DETROIT – Higher gas prices cut into demand for sport utility vehicles and trucks in May, depressing U.S. market share for the Big Three Detroit-based automakers and prompting production cuts at General Motors Corp. (GM) and Ford Motor Co. (F).
GM, the world's largest automaker, posted a 16 percent slide in monthly sales, while Ford reported a 6 percent drop. Chrysler Group's (DCX) sales fell 11 percent before adjusting for the extra selling day last month compared to a year earlier.
By contrast, Japan's Toyota Motor Corp. (TM) and Honda Motor Co. Ltd. posted record sales for May, gaining 12.3 percent and 11.4 percent, respectively. Both cited booming sales of passenger cars and a boost from increasing U.S. consumer concern over fuel economy.
"The overall industry in May was dampened by rising fuel prices and interest rates," Mark LaNeve, GM's North American chief of sales and marketing, said in a statement.
GM saw sales of both cars and trucks decline as it held back on consumer incentives and curbed unprofitable sales to daily-rental car companies.

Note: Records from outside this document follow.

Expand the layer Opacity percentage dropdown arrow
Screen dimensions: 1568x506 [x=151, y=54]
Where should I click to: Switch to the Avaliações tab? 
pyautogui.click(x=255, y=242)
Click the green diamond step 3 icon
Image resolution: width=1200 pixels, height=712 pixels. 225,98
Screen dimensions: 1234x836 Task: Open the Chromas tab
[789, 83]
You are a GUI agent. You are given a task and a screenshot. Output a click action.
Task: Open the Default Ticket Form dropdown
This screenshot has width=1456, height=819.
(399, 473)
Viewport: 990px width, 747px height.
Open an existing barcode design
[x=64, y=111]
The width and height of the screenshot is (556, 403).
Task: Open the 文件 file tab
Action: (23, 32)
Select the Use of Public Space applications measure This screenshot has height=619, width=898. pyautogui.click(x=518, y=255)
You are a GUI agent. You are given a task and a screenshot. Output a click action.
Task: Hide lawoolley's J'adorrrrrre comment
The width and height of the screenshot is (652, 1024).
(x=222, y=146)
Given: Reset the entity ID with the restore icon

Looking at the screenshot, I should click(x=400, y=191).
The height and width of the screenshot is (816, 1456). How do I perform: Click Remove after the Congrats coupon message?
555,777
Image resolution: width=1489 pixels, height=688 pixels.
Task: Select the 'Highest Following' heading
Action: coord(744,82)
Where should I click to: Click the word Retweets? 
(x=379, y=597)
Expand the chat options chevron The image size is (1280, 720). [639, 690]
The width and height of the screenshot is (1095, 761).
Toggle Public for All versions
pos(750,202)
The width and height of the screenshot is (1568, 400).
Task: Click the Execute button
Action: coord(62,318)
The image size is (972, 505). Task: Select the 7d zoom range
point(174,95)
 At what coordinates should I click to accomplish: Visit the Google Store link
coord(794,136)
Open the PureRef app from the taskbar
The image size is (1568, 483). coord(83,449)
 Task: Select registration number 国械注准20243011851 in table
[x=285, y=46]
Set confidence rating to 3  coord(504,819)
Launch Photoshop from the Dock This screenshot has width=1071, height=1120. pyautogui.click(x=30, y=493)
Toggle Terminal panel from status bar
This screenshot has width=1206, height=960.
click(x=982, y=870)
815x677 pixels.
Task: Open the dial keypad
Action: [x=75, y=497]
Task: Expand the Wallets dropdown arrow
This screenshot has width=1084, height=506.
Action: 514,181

U.S. automakers, which have relied on sport utility vehicles and large cars to generate profits, have been hit by consumers looking to downsize their vehicles from SUVs to smaller and mid-sized cars, a segment dominated by Japanese automakers.
Toyota-branded passenger cars rose almost 20 percent in May, including a record sales month for Toyota's Corolla sedan. Honda saw a 16 percent increase in its car sales.
GM and Ford, both struggling to slash costs and payrolls, pointed to sales gains for most of their new vehicle models.
Ford's May U.S. sales decline was more limited than most analysts' estimates because of increased demand for the automaker's new cars, including the popular Mustang and Fusion sedans.
GM said sales of its new vehicles -- including the Chevrolet Tahoe, Impala, HHR and Cobalt -- accounted for almost a quarter of its total sales in May.
PRODUCTION TARGET CUTS
GM's Ballew estimated that sales for the auto industry overall had weakened to a seasonally adjusted annual rate of 16.1 million units in May, down from 16.7 million last month and 17.7 million last year.
Following the drop in sales, GM and Ford set third-quarter production targets that were lower than year-ago levels.
GM said it would build 1.05 million vehicles next quarter, down 8.4 percent from the previous year. Ford plans to build 710,000 vehicles in the July-September period, down 2.5 percent. Ford's production cuts were all in the truck segment.
Production levels are a closely watched barometer because U.S automakers book profits on vehicles when they are shipped from assembly plants, not when they are sold at dealer lots.
In a bid to boost sales, Ford began offering zero-percent financing on almost all of its vehicles and giving buyers $1,000 toward gasoline purchases. It is one of Ford's most aggressive incentive programs since the industry began relying heavily on such discounting in 2001.
Ford's offer to subsidize gas purchases for car buyers upped the ante for Chrysler and GM, which offered a similar but more limited program earlier this month in Florida and California.
"We're assessing it. We're looking at it," GM's Ballew said. "Nothing tells us we have to follow them lock-step."